Now, Lee Strafford (should be called "Lee Sheffield") was the man who made his name with the Sheffield internet provider PlusNet, which he took from 7 to 200+ people and from £0 to £100m market cap, with the company eventually being sold to British Telecom for (a mere) £67m. And all this before he was barely out of his twenties. Scary, scary bloke. He is what I think you would term a "boutique disruptor". He was controversially "let go" from PlusNet (victim of being a Big Man with threatening ideas, I reckon; there was certainly never any impropriety proven) and has spent much of the time since the sale of his company working with Sheffield City Council and the two Sheffield Universities with a view to helping to create more technology start-ups in the region and establishing better support for existing technology businesses.
This just has to be the way to go. In December 2010, Lee became a founding private sector board member of the Sheffield City Region Local Enterprise Partnership, and, boy, are they lucky to have him. He is working with a specific focus on the creative and digital industries agenda for the city region, a key driver for economic growth as a whole in the city region; and I think they're pretty well starred.

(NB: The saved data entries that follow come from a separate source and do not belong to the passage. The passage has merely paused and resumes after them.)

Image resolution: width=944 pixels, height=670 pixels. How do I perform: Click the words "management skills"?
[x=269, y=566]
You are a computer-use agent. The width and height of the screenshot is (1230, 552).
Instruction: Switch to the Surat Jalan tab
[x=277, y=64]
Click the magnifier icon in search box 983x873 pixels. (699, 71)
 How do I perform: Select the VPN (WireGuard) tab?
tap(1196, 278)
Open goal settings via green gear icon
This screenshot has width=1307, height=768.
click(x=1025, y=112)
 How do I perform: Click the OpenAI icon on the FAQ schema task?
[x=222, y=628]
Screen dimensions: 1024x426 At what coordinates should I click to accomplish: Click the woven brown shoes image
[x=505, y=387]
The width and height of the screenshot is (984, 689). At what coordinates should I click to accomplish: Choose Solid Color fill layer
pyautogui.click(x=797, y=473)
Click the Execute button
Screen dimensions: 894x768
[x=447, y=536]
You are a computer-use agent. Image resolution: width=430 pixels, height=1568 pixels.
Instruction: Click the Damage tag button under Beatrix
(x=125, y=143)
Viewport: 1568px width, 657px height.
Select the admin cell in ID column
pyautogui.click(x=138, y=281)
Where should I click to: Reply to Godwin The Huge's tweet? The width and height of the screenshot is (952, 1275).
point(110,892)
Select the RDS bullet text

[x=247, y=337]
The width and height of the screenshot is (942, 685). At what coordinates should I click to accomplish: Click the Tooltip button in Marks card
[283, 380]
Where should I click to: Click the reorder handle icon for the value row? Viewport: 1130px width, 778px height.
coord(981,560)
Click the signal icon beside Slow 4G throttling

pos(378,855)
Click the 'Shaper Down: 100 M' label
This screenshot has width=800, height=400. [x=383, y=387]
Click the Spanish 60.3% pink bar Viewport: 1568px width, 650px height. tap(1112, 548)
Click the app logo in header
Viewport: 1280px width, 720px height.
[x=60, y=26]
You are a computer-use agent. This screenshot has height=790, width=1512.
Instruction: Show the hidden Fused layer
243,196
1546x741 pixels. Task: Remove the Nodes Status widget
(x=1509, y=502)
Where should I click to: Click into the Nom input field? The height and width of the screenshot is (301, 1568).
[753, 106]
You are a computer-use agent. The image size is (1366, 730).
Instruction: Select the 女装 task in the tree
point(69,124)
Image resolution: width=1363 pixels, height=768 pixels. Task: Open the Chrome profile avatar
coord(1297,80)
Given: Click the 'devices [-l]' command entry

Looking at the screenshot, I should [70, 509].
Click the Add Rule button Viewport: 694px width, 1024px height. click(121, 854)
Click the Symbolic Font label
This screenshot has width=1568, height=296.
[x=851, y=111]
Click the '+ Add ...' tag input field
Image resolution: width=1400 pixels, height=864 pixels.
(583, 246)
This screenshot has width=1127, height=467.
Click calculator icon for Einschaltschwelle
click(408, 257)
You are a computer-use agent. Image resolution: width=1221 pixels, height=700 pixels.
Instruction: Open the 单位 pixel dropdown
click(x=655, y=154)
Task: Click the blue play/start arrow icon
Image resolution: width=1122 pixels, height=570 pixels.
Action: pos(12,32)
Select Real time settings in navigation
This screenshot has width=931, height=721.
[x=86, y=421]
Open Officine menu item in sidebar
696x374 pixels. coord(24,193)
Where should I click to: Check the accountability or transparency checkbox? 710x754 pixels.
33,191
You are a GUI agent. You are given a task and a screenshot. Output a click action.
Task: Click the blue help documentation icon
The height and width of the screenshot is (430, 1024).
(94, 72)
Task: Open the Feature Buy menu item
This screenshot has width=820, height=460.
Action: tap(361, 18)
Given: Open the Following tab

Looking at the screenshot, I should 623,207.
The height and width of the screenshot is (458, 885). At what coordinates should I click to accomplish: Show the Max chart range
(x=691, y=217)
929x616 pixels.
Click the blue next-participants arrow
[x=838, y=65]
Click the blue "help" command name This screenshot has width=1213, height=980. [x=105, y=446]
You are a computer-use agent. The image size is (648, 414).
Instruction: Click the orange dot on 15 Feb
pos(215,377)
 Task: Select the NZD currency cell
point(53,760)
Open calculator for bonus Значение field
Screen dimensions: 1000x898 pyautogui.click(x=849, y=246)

Mr Strafford is renowned for getting a little carried away; John Mothersole, CEO of Sheffield City Council, was running a book on how long Lee would speak for, with the happy result that £50 was raised for charity with no effort at all. But in the most luminous collaboration on cloud computing and data centre technology, I would put money on Sheffield truly succeeding on a global platform as a high-skilled high-earning City region.
And the lessons from all this collaboration, for the regeneration and the property sector, are clear. Hats off to my OBF Martin McKervey at Nabarro (and to my NBF Tim Bottrill at Knight Frank) for hosting such a bold brave contribution to our thinking. As Keith Shivers of Vinci (also there that fateful evening) observed so admirably and succinctly: "If Lee Strafford's vision was to be truly embraced by our industry, life would be a much better place". And, as I say, the food (and its PR) was OK too.